_Given instruction a_.
Please rewrite the listing from the line with "Task: Expand the AdditionalModeLists key" up to and including the line with "I will 689,41.", putting "text field" in place of "input box" and leaving everything else as it is.

_Extract_.

····················

# small cockapoo??



## kat (Jun 23, 2012)

hi everyone
just measured bess (the best i could, she wunt stand still and my baby kept grabbing the tape measure) anyways she is ABOUT 11 inch from floor to to top of shoulder (its hard with all the fur in the way!!!) she weighed 3.9kg a week ago, she is 17 weeks tommorow, she seems small for a 4 month old dog to me but then again im unfamiliar with this type of dog (you dont see them often round where i live. has anyone elses pup been this kind of height and weight and what r they now. her mum is a show type cocker spaniel and father a miniture.


----------



## S.Claire (Sep 1, 2011)

I can't remember off the top off my head what Nacho was at 17 weeks but at 6 months (24weeks) he weighed about 6kg (i remember this because this was when he swallowed a golf ball and I remember the vet saying how could a 6kg dog do this?' - IT STUCK IN MY MIND! Nacho is 14 months old now and is 10kg. I don't think he will get any bigger now and has been about this size and weight since 11 months old. He's my perfect little bundle!

Nacho's mum is a show cocker and his dad a miniature poodle. I would say he is a bit bigger than his dad now.


----------



## NatalieMoo (Aug 21, 2012)

Hi kate, I have a 3month old cockapoo puppy (cocker spaniel X miniture) and she is 4.50kg but she is quite tall, im also unsure of how much they should weigh at their age. What brand food are you feeding her and how much?


----------



## Janev1000 (Oct 4, 2011)

She doesn't sound unusually small to me. They say as a general rule that a puppy has reached about 60% of its adult height at 4 months, so if that is true, then she would be around 14"-15" full grown which seems to be the average for a cockapoo. Honey is approx 9.5" tall at 11 weeks. x


----------



## BenandGen (Jul 3, 2012)

Buzby is 4 months and a few days old and he weighs 3.8kg and he is only just over 8inches tall so we are really hoping hes going to grow taller. His mum is quite a
Big working cocker and his dad is a minature poodle. we are hoping for a growth spurt?


----------



## kat (Jun 23, 2012)

····················

_Provided data_.
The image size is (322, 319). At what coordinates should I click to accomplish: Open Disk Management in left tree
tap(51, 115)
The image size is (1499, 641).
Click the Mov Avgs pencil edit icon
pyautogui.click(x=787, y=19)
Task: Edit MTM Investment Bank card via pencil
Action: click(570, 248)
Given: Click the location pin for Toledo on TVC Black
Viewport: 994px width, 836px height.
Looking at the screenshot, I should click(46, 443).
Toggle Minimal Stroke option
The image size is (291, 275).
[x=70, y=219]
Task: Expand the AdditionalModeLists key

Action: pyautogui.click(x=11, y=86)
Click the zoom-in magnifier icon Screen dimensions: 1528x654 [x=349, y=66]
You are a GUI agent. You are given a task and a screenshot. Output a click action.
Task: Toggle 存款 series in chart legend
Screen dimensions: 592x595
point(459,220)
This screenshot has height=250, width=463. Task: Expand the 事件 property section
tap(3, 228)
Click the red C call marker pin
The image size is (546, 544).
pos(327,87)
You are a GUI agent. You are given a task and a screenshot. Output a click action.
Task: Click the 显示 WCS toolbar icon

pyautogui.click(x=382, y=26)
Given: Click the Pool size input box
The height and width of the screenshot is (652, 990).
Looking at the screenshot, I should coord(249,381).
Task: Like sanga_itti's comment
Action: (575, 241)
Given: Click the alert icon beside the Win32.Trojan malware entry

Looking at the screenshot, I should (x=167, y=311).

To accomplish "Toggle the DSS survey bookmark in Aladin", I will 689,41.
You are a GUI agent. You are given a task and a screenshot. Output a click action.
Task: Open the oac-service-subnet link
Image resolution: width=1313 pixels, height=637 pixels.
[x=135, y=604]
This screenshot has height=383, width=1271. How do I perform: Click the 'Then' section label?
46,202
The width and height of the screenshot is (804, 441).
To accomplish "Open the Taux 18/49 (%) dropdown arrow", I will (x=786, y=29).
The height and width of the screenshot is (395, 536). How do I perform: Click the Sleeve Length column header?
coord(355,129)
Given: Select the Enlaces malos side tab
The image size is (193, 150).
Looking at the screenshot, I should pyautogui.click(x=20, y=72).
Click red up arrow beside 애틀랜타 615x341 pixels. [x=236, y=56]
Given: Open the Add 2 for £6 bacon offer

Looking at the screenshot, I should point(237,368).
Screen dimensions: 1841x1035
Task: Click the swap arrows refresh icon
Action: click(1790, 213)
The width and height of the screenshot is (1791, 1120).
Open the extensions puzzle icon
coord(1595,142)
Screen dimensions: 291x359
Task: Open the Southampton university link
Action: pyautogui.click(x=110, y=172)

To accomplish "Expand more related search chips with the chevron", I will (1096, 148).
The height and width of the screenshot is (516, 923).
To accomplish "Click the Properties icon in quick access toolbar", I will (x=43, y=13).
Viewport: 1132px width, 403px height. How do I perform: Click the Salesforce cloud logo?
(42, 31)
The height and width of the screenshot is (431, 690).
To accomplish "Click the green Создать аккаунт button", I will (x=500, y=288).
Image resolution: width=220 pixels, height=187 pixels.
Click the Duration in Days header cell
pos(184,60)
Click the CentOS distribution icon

····················

_Given instruction b_.
Copy the cockapoo forum thread word for word from "She doesn't sound" up to and including "(Jul 3, 2012)".

_Complete response a_.
Task: Expand the AdditionalModeLists key

Action: pyautogui.click(x=11, y=86)
Click the zoom-in magnifier icon Screen dimensions: 1528x654 [x=349, y=66]
You are a GUI agent. You are given a task and a screenshot. Output a click action.
Task: Toggle 存款 series in chart legend
Screen dimensions: 592x595
point(459,220)
This screenshot has height=250, width=463. Task: Expand the 事件 property section
tap(3, 228)
Click the red C call marker pin
The image size is (546, 544).
pos(327,87)
You are a GUI agent. You are given a task and a screenshot. Output a click action.
Task: Click the 显示 WCS toolbar icon

pyautogui.click(x=382, y=26)
Given: Click the Pool size text field
The height and width of the screenshot is (652, 990).
Looking at the screenshot, I should coord(249,381).
Task: Like sanga_itti's comment
Action: (575, 241)
Given: Click the alert icon beside the Win32.Trojan malware entry

Looking at the screenshot, I should (x=167, y=311).

To accomplish "Toggle the DSS survey bookmark in Aladin", I will 689,41.

_Complete response b_.
She doesn't sound unusually small to me. They say as a general rule that a puppy has reached about 60% of its adult height at 4 months, so if that is true, then she would be around 14"-15" full grown which seems to be the average for a cockapoo. Honey is approx 9.5" tall at 11 weeks. x


----------



## BenandGen (Jul 3, 2012)